Collected data
··········

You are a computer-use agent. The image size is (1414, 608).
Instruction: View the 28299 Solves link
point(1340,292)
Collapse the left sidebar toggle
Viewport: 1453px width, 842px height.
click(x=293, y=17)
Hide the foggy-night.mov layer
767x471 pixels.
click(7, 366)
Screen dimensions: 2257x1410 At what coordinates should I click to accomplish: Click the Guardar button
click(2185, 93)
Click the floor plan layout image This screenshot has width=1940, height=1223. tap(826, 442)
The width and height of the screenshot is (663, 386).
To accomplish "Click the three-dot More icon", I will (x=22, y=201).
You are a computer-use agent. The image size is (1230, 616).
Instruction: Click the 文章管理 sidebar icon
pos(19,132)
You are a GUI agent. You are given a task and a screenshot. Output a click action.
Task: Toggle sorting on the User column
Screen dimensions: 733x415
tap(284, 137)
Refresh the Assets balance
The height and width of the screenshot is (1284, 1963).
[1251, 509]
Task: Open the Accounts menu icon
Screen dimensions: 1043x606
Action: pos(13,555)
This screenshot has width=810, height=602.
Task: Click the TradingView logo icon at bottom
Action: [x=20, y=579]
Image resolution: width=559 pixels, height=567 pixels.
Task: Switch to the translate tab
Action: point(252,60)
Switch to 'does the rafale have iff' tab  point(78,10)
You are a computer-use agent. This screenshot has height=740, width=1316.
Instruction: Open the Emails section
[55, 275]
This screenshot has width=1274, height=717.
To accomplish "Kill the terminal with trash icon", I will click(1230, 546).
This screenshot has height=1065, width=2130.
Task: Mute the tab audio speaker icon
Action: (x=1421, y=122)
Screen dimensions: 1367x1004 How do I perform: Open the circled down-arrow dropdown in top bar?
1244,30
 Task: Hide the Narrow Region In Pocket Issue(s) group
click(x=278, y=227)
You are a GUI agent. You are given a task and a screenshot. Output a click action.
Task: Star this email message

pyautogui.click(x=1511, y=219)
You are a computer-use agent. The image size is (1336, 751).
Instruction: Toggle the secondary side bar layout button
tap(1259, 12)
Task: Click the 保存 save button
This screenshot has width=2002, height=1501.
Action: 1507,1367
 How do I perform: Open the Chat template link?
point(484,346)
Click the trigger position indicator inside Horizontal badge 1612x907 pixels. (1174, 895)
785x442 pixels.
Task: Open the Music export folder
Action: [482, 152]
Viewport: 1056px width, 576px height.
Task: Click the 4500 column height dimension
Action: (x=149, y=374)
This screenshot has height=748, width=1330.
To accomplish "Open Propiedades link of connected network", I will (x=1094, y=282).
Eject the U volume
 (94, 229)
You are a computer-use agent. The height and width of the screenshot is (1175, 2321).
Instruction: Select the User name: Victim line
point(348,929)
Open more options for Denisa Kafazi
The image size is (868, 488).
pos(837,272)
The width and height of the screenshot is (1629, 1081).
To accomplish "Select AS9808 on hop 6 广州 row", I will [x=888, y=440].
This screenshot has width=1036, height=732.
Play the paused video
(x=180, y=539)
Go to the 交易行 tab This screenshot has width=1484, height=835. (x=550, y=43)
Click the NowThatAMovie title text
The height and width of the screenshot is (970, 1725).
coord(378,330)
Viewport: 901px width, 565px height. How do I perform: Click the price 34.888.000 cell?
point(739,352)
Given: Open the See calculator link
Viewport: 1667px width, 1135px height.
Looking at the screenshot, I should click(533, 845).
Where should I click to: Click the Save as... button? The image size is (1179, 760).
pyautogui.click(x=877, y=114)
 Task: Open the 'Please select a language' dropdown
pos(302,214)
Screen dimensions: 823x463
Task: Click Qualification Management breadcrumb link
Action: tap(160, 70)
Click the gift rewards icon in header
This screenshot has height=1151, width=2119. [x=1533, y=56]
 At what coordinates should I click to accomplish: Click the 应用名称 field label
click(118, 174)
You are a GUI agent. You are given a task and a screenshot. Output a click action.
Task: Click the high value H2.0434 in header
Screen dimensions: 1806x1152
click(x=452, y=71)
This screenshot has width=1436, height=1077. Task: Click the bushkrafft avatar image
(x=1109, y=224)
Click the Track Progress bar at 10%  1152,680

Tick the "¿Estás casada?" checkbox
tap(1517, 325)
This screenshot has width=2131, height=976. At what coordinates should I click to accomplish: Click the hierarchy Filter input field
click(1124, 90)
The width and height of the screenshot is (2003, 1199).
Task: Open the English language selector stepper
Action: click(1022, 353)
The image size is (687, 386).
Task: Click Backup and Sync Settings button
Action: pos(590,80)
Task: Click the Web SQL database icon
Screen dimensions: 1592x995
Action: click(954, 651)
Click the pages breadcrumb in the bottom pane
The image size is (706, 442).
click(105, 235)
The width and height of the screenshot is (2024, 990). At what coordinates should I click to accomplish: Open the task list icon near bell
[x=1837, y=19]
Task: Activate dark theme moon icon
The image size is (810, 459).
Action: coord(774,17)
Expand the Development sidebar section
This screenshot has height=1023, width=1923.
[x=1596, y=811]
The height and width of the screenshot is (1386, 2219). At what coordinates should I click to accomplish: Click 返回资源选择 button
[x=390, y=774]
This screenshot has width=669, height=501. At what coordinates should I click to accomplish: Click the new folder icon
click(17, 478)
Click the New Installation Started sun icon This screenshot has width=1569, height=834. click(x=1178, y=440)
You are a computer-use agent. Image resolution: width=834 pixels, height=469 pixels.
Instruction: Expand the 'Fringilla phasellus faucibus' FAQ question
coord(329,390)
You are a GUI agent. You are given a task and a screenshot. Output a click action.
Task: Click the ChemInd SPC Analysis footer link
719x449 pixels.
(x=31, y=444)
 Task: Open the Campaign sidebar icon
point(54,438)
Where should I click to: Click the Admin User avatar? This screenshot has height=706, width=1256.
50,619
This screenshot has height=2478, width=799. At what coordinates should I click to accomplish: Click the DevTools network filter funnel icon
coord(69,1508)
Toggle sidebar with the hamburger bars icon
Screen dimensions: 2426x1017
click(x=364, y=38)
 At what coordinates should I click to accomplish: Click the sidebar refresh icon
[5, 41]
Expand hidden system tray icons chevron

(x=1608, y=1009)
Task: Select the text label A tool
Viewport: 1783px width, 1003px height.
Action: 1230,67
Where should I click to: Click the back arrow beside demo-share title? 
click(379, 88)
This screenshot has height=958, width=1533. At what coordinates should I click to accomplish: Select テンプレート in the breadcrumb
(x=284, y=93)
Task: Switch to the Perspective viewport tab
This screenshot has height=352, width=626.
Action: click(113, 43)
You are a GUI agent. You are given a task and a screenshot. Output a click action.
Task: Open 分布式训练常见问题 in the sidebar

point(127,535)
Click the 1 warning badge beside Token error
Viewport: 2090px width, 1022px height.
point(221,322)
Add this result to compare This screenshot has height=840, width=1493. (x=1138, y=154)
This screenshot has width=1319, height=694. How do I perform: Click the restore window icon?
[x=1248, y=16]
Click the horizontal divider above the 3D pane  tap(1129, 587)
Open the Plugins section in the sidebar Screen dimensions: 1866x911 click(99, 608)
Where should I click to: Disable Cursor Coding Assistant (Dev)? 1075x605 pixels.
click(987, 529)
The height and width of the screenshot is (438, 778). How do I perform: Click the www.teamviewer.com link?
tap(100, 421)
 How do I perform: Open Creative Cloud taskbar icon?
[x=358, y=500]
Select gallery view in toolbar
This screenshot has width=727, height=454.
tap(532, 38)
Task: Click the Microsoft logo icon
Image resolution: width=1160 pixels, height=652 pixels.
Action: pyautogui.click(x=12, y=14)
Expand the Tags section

··········

## [Exercise brief]
Read the records above. Show each line that has the string "pane".

## [Answer section]
Click the pages breadcrumb in the bottom pane
Click the horizontal divider above the 3D pane  tap(1129, 587)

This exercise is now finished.